- **What to work on**:
Collect every line in the data below that contains the string "button", copying each line in full.

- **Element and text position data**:
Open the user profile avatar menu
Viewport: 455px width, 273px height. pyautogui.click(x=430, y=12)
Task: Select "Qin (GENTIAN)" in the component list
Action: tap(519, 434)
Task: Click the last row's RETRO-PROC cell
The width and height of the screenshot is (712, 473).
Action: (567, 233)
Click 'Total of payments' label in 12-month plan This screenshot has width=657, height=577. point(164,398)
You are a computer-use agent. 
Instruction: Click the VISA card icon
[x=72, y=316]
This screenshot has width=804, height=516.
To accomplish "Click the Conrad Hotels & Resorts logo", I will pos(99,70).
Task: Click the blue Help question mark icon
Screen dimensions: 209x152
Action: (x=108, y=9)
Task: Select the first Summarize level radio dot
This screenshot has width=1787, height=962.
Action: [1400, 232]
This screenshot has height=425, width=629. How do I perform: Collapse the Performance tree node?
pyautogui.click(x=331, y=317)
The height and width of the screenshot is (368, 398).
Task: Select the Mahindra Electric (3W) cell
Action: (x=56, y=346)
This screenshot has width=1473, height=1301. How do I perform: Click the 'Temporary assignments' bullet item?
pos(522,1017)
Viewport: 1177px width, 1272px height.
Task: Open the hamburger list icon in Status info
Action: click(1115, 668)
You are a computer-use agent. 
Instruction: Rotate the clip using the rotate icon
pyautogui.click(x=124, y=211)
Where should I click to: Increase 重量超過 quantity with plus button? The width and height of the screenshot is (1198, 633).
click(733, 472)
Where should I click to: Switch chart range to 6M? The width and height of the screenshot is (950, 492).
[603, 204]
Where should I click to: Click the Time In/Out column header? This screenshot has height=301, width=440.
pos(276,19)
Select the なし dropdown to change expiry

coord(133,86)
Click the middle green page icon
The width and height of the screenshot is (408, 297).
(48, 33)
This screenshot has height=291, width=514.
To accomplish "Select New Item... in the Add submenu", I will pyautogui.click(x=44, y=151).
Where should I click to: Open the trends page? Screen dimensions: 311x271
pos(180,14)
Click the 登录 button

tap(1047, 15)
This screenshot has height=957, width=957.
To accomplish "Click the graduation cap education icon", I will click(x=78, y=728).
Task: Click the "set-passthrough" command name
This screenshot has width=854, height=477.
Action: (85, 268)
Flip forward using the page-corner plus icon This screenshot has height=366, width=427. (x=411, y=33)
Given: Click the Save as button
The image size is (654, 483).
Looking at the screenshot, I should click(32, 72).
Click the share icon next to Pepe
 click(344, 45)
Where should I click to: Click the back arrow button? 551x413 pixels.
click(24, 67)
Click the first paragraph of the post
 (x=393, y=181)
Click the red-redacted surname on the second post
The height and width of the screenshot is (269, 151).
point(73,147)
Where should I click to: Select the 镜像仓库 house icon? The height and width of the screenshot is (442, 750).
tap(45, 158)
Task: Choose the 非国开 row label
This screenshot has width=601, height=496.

- **Answer to this task**:
Where should I click to: Increase 重量超過 quantity with plus button? The width and height of the screenshot is (1198, 633).
Click the 登录 button
Given: Click the Save as button
Where should I click to: Click the back arrow button? 551x413 pixels.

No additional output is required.